- [Problem statement] Please repeat all the entries. Nothing may differ.

- [Data to process]
=====

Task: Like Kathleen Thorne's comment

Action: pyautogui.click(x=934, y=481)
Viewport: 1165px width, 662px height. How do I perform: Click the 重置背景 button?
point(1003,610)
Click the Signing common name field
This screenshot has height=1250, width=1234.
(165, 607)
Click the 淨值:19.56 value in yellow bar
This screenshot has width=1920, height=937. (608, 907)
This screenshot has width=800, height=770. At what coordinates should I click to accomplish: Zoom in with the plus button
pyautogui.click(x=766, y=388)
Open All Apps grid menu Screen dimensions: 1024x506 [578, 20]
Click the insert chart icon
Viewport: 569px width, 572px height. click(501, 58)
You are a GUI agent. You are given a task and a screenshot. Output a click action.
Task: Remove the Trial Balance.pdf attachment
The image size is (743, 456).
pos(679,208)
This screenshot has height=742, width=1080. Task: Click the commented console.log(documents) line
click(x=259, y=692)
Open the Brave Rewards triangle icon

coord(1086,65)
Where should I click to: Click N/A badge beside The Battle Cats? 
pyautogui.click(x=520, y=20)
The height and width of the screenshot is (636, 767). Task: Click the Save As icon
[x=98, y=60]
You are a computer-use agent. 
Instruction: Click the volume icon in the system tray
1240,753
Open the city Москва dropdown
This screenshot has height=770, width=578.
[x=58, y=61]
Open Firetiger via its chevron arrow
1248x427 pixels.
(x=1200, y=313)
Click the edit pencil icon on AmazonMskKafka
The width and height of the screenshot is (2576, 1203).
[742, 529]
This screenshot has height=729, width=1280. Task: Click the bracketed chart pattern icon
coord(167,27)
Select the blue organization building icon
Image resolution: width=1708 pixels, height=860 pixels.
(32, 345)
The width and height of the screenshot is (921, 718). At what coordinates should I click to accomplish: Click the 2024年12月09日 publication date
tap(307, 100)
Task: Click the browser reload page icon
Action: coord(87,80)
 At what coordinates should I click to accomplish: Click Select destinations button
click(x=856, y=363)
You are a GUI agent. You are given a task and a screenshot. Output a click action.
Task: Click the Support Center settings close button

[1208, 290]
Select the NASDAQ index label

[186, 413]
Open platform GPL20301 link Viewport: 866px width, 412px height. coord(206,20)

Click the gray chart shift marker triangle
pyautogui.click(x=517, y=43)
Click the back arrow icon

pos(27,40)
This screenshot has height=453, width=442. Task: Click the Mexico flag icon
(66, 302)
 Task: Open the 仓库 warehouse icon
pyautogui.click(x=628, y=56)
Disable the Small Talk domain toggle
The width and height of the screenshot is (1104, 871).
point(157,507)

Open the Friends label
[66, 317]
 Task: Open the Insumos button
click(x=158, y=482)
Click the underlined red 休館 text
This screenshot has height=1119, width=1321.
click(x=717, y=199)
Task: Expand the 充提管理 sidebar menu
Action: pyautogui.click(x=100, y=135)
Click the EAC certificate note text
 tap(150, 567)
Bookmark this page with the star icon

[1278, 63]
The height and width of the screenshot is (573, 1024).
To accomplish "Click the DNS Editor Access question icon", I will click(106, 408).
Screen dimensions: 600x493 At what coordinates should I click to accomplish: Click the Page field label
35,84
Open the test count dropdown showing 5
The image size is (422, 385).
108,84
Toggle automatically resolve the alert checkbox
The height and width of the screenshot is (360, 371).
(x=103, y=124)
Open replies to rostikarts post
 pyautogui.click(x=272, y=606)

=====

- [Solution]
Task: Like Kathleen Thorne's comment

Action: pyautogui.click(x=934, y=481)
Viewport: 1165px width, 662px height. How do I perform: Click the 重置背景 button?
point(1003,610)
Click the Signing common name field
This screenshot has height=1250, width=1234.
(165, 607)
Click the 淨值:19.56 value in yellow bar
This screenshot has width=1920, height=937. (608, 907)
This screenshot has width=800, height=770. At what coordinates should I click to accomplish: Zoom in with the plus button
pyautogui.click(x=766, y=388)
Open All Apps grid menu Screen dimensions: 1024x506 [578, 20]
Click the insert chart icon
Viewport: 569px width, 572px height. click(501, 58)
You are a GUI agent. You are given a task and a screenshot. Output a click action.
Task: Remove the Trial Balance.pdf attachment
The image size is (743, 456).
pos(679,208)
This screenshot has height=742, width=1080. Task: Click the commented console.log(documents) line
click(x=259, y=692)
Open the Brave Rewards triangle icon

coord(1086,65)
Where should I click to: Click N/A badge beside The Battle Cats? 
pyautogui.click(x=520, y=20)
The height and width of the screenshot is (636, 767). Task: Click the Save As icon
[x=98, y=60]
You are a computer-use agent. 
Instruction: Click the volume icon in the system tray
1240,753
Open the city Москва dropdown
This screenshot has height=770, width=578.
[x=58, y=61]
Open Firetiger via its chevron arrow
1248x427 pixels.
(x=1200, y=313)
Click the edit pencil icon on AmazonMskKafka
The width and height of the screenshot is (2576, 1203).
[742, 529]
This screenshot has height=729, width=1280. Task: Click the bracketed chart pattern icon
coord(167,27)
Select the blue organization building icon
Image resolution: width=1708 pixels, height=860 pixels.
(32, 345)
The width and height of the screenshot is (921, 718). At what coordinates should I click to accomplish: Click the 2024年12月09日 publication date
tap(307, 100)
Task: Click the browser reload page icon
Action: coord(87,80)
 At what coordinates should I click to accomplish: Click Select destinations button
click(x=856, y=363)
You are a GUI agent. You are given a task and a screenshot. Output a click action.
Task: Click the Support Center settings close button

[1208, 290]
Select the NASDAQ index label

[186, 413]
Open platform GPL20301 link Viewport: 866px width, 412px height. coord(206,20)

Click the gray chart shift marker triangle
pyautogui.click(x=517, y=43)
Click the back arrow icon

pos(27,40)
This screenshot has height=453, width=442. Task: Click the Mexico flag icon
(66, 302)
 Task: Open the 仓库 warehouse icon
pyautogui.click(x=628, y=56)
Disable the Small Talk domain toggle
The width and height of the screenshot is (1104, 871).
point(157,507)

Open the Friends label
[66, 317]
 Task: Open the Insumos button
click(x=158, y=482)
Click the underlined red 休館 text
This screenshot has height=1119, width=1321.
click(x=717, y=199)
Task: Expand the 充提管理 sidebar menu
Action: pyautogui.click(x=100, y=135)
Click the EAC certificate note text
 tap(150, 567)
Bookmark this page with the star icon

[1278, 63]
The height and width of the screenshot is (573, 1024).
To accomplish "Click the DNS Editor Access question icon", I will click(106, 408).
Screen dimensions: 600x493 At what coordinates should I click to accomplish: Click the Page field label
35,84
Open the test count dropdown showing 5
The image size is (422, 385).
108,84
Toggle automatically resolve the alert checkbox
The height and width of the screenshot is (360, 371).
(x=103, y=124)
Open replies to rostikarts post
 pyautogui.click(x=272, y=606)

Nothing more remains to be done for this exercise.